» What needs to be done
Locate the word "button" in the entries below, then gather every line that holds it.

Stored items:
------------------------------------

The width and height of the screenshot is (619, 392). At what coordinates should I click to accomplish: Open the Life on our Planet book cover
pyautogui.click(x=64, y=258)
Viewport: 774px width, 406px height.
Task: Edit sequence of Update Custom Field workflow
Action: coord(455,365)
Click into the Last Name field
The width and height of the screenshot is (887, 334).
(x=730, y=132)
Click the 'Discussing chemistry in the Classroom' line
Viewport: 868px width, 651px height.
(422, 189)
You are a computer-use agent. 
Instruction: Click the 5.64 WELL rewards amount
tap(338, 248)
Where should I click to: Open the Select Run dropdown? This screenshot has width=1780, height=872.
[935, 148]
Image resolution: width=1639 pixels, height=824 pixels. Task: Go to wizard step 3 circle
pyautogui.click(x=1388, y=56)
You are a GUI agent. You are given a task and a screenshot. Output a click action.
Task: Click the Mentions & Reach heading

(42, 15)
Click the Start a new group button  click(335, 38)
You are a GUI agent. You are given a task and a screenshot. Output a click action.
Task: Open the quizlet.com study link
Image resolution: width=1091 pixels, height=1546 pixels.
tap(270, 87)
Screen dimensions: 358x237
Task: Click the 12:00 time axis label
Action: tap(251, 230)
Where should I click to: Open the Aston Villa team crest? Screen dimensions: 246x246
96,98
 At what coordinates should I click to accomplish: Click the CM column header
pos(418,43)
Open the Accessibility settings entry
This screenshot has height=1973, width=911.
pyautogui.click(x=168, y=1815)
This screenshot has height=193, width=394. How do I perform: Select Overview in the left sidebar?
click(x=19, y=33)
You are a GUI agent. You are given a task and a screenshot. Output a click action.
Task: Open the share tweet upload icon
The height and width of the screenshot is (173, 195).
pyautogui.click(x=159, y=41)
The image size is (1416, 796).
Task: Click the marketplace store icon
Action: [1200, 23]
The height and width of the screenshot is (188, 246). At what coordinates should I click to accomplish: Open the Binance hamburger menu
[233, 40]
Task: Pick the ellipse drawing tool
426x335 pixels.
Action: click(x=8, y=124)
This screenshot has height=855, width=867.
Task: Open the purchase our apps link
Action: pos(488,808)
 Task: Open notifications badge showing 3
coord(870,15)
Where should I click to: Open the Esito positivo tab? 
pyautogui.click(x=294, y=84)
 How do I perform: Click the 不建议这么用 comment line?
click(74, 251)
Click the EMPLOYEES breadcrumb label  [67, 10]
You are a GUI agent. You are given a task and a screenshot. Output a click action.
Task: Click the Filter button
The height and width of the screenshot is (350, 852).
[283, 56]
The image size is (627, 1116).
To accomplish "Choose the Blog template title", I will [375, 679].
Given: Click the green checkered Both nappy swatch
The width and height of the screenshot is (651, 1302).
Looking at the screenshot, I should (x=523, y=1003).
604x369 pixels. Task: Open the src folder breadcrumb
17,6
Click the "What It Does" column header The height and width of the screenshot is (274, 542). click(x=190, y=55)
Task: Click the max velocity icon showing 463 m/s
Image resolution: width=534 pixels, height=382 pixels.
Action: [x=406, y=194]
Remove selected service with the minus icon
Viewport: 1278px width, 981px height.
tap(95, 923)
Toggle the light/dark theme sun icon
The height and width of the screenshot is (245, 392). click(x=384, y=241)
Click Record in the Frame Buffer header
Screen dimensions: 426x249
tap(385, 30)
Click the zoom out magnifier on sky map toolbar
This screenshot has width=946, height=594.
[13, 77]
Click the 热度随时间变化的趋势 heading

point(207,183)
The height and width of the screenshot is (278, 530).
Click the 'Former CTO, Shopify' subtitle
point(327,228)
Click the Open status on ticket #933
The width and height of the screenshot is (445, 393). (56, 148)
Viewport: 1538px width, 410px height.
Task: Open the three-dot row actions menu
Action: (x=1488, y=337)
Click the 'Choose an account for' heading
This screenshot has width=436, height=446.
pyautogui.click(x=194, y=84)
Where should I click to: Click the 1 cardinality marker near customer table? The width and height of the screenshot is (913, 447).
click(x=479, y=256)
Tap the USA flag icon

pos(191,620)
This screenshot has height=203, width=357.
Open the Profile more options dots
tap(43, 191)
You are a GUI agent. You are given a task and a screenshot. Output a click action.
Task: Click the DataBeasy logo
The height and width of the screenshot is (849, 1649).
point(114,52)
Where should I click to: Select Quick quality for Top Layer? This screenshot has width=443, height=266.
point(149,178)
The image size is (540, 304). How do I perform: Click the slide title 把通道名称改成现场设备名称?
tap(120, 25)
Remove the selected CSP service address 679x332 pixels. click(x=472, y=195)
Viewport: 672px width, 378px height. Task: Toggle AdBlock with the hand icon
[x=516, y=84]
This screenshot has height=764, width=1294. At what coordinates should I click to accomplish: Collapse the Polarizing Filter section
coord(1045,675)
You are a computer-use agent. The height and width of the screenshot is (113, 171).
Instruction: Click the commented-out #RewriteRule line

------------------------------------

» Answer space
Click the Start a new group button  click(335, 38)
Task: Click the Filter button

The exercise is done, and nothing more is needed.